The Cardiologist's Daughter offers readers a mélange of
memories, retelling through poetry how the poet's mixed heritage (East Indian
and Dutch) fused into her unique identity-- as a naturopath daughter of an M.D.
father and R.N. mother. The strongest poems in this collection are about her
relationship with her father-- as the title suggests.
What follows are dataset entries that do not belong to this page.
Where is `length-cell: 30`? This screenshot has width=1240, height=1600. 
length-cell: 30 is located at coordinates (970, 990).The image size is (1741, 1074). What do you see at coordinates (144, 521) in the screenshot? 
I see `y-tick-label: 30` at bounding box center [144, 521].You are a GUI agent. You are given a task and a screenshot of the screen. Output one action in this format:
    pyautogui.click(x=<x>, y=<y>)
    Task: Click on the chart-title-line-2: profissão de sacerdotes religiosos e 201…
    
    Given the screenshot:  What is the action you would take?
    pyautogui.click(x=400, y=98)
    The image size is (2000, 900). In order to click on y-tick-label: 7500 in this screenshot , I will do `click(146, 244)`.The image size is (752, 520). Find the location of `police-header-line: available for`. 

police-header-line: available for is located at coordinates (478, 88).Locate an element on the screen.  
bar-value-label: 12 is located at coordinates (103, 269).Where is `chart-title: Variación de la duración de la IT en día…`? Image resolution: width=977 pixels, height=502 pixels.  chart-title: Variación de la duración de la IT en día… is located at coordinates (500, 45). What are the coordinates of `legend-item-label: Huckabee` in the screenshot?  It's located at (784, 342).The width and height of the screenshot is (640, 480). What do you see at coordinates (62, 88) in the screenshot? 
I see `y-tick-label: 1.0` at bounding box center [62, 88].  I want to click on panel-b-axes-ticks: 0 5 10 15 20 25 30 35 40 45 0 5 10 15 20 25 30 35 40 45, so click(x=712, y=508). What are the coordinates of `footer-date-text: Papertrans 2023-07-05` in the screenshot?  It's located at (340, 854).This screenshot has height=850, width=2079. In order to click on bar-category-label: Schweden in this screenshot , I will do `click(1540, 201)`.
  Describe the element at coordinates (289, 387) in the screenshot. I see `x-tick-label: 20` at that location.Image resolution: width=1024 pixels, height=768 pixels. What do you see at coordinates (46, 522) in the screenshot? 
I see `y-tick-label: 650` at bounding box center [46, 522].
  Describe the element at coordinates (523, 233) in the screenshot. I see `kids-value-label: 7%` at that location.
But other poems about her
interest in science, growing up in the southern states of the United States,
and other relationships-- with teachers, friends, other relatives, nicely fill
out this collection.
The opening poem, The
Cardiologist's Daughter Returns Home, recounts her father's heart attack,
ending with these lines: "The bypass cannot/be bypassed and in
returning/life, there will be death and/with it, tissue upon/tissue
blooming/the rows as rose/a garden of flesh/raising a bed/of
stitches (11)." Later in the volume,
she recalls how, in Once, a father, the
crook of his arm, her father plays
with her after work: "After the heart patients clear, he swaps
stethoscope/for the necklace of his daughter, stocking legs/looping his throat,
as she, on his shoulders/steals second supper: curry potatoes,/basmati rice,
cucumber yogurt from his plate (27)." In How
We Sketch the Departed, a poem about the death of her Dutch grandfather who
" commanded thousands/of conifers for his Dutch nursery (47)", she
recounts first the death of a butterfly: "That night the butterfly
scorched /in the woodstove due to inattention, mine/and the butterfly's. Flame
sputtered as smoke/formed a pillow for the insect's final sleep--
black/smearing the azure that lined its wings (45)."